ISTANBUL — "We should focus more deeply on what we can do to help these poor people in need," said Gauck, who noted Germany was able to contribute TL 2.5 million in cooperation with the Turkish Red Crescent.
In his formal visit to Ankara, Gauck visited the Mausoleum of Ataturk, the founder of the Turkish Republic and proceeded to the presidential palace in Cankaya where he was greeted with a formal ceremony. Turkey's President Abdullah Gul in a press statement said he sought Germany's support in Turkey's bid for EU membership and said Turkey views the EU as a "project for peace and democracy."
"Values like democracy, human rights, rule of law and free market economy are rooted in Europe and we share these values because rights, laws, regulations and accountability are all a part of the principles we promote," said Gul, who also expressed his pleasure to host the German president and his team.

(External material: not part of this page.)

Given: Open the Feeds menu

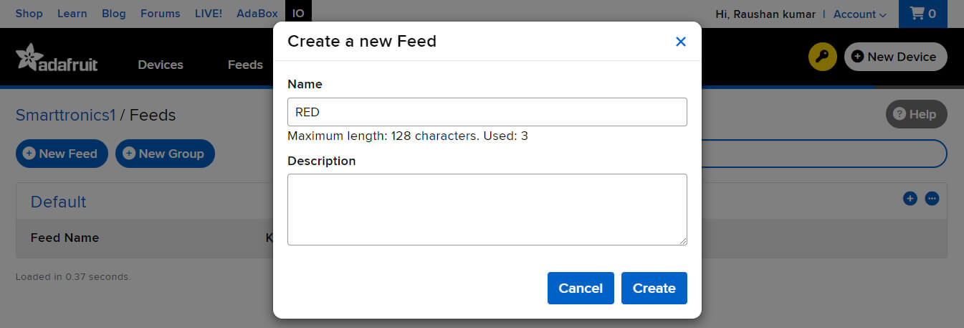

Gul also thanked Gauck for visiting the Syrian refugee camp in Kahramanmaraş, a rare occurrence that many foreign government officials seem to skip. "Government officials usually visit Ankara and Istanbul in their formal visits," said Gul, who noted Gauck's initiative will help strengthen relations between Germany and Turkey as he will have first-hand information about Turkey.
The Syrian civil war entered its fourth year with serious political, economic and social consequences for the entire region. According to official data, approximately 150,000 people died in the Syrian war. Almost 3 million people fled to neighboring countries and approximately 6 million people abandoned their homes and become internally displaced.Therefore, almost 10 million Syrians are directly affected by the conflict. According to the report, as of the end of 2013 there are 210,358 Syrians living in 15 tent cities, one transitional reception center and six container cities established across Turkey. Moreover, there are 600,000 Syrians living outside the camps in several cities. In Turkey, the Disaster and Emergency Management Presidency (AFAD) is responsible for the needs of Syrian refugees. According to official data, there are over 800,000 Syrians in Turkey. AFAD said 432,769 Syrians settled in camps and 222,411 of them returned to Syria.
Syrians in Turkey who live in camps have better living conditions compared to those in other countries; however, the living conditions outside of camps are more difficult. On the other hand, refugees struggle with emotional and psychological problems rather than problems related to the services provided in the camps in Turkey.
Turkey has been praised by a number of global organizations for its contribution to relief efforts for Syrian refugees.The Syrian civil war has left millions of people without homes and adequate means to make a living. According to AFAD about 36 percent of the refugees reside in 20 camps in 10 different cities while 64 percent are located in cities in the south and southeast of Turkey. Statistics show almost 81 percent of the refugees left their homes due to security concerns while others left for economic or political reasons. AFAD's reports indicate there is no accurate information regarding the total number of Syrian refugees in Turkey and as of August 2013 there were about 200,386 refugees living in Turkish camps and it was estimated that over 64 percent of refugees live outside of camps throughout the country.